Cette épopée flamboyante et féerique, conçue en pleine seconde guerre mondiale, fascine toujours autant par son inventivité et ses folies visuelles…
MÜNCHHAUSEN
1943 – ALLEMAGNE
Réalisé par Josef von Báky
Avec Hans Albers, Wilhelm Bendow, Michael Bohnen, Hans Brausewetter, Marina von Ditmar, Andrews Engelmann, Käthe Haack, Brigitte Horney, Waldemar Leitgeb
THEMA CONTES
Les Aventures fantastiques du Baron Münchhausen reste l’un des exemples les plus spectaculaires du cinéma de fantaisie produit en Allemagne pendant la Seconde Guerre mondiale. Mais c’est aussi une œuvre profondément paradoxale qu’il n’est pas simple d’extraire de son contexte historique. S’inspirant des récits légendaires de Karl Friedrich Hieronymus von Münchhausen – officier et aventurier du XVIIIᵉ siècle connu pour s’être attribué des exploits invraisemblables – le film a été commandité à l’initiative de Joseph Goebbels dans le cadre de la commémoration du vingt-cinquième anniversaire de la UFA et pour remonter le moral des troupes. Or cette épopée fantastique s’affranchit de tout message politique, optant pour un divertissement féerique d’une inventivité technique impressionnante. Le récit commence au XXᵉ siècle, lors d’un bal donné par le Baron von Münchhausen dans son château de Bodenwerder. Il y reçoit un jeune couple curieux de connaître l’histoire de son illustre ancêtre. À travers les souvenirs du baron, le spectateur est entraîné dans une succession de péripéties délirantes. Nous y découvrons la séduction de Catherine II de Russie, la rencontre avec le magicien Cagliostro et l’acquisition de la jeunesse éternelle ainsi que d’un anneau d’invisibilité, mais aussi la traversée d’un champ de bataille sur un boulet de canon, l’emprisonnement dans les geôles d’un sultan turc, les affrontements avec les sbires du doge en plein Venise, ainsi qu’un spectaculaire périple lunaire où des Sélénites sont capables de détacher leur tête du reste du corps.
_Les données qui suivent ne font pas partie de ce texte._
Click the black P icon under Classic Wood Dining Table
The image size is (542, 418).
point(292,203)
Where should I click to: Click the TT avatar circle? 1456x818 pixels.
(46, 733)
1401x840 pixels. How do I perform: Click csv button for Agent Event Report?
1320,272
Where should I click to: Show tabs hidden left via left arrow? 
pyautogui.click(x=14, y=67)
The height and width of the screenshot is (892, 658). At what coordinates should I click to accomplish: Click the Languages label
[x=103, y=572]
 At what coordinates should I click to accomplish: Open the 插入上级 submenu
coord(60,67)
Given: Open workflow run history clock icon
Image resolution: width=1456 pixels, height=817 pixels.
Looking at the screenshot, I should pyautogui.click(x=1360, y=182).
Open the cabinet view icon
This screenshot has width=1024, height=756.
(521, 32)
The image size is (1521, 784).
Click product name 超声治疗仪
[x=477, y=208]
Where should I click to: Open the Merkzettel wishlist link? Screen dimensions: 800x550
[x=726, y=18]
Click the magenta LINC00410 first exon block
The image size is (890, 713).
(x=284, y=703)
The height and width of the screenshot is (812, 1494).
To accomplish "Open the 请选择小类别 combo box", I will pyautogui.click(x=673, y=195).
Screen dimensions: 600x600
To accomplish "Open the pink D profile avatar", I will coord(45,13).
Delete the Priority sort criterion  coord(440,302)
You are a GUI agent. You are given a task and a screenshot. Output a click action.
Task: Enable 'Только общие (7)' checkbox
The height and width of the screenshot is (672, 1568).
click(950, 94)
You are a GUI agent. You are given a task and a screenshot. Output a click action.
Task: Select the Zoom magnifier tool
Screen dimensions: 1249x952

À ces exploits déjà hallucinants s’ajoutent des inventions fantastiques et des artefacts farfelus tels qu’un fusil capable de tirer à des kilomètres, un messager ultra-rapide, des objets animés, bref autant d’excentricités propres à accentuer le grain de folie de ce conte excessif. La mise en scène de von Báky s’inspire directement des grandes productions hollywoodiennes des années 1930 et 1940, notamment Le Voleur de Bagdad et les classiques Disney, comme en témoignent les couleurs chatoyantes de l’Agfacolor, les décors monumentaux et les costumes somptueux. La réalisation des innombrables effets spéciaux du film aura nécessité près de dix mois de travail, la préparation des costumes et décors ayant déjà mobilisé cinq mois de préproduction. Mais si le film impressionne par son apparat visuel et la créativité de ses séquences fantastiques, sa construction narrative souffre de certaines longueurs et d’un enchaînement d’épisodes parfois hétérogène, proche d’une succession de sketches. Le rythme dramatique n’atteint pas toujours l’exubérance et la fluidité du modèle hollywoodien qu’est Le Voleur de Bagdad, et l’on ne peut s’empêcher de ressentir par moments une impression de dispersion.
La féerie dans la tourmente
Toutefois, ces réserves sont largement compensées par le charme des trouvailles visuelles et le sens de l’humour qui nimbe l’ensemble du film. Ces métamorphoses, ces duels absurdes, ces situations loufoques (le ballon s’élevant dans le ciel pour atteindre la Lune, les Sélénites aux têtes volantes, le fameux boulet de canon) sont autant de sources d’émerveillement. Nous voici donc en présence d’un chef d’œuvre de virtuosité technique et de fantaisie narrative, un condensé d’extravagance visuelle et de comédie inventive, déployé au fil de deux heures de spectacle flamboyant qui célèbrent l’imaginaire humain et confirment la puissance intemporelle des contes. Seulement voilà : Les Aventures fantastiques du Baron Munchhausen reste un outil de propagande du régime nazi, ou du moins fut-il envisagé dans cette optique. Difficile de faire totalement abstraction de cette information et d’apprécier pleinement le spectacle sans oublier les abominations perpétrées à l’époque par les assassins du troisième reich. C’est sans doute pour cette raison que nous aurions tendance à lui préférer la version réalisée par Terry Gilliam en 1988, qui reprend et amplifie son goût du délire visuel et de la fantaisie burlesque.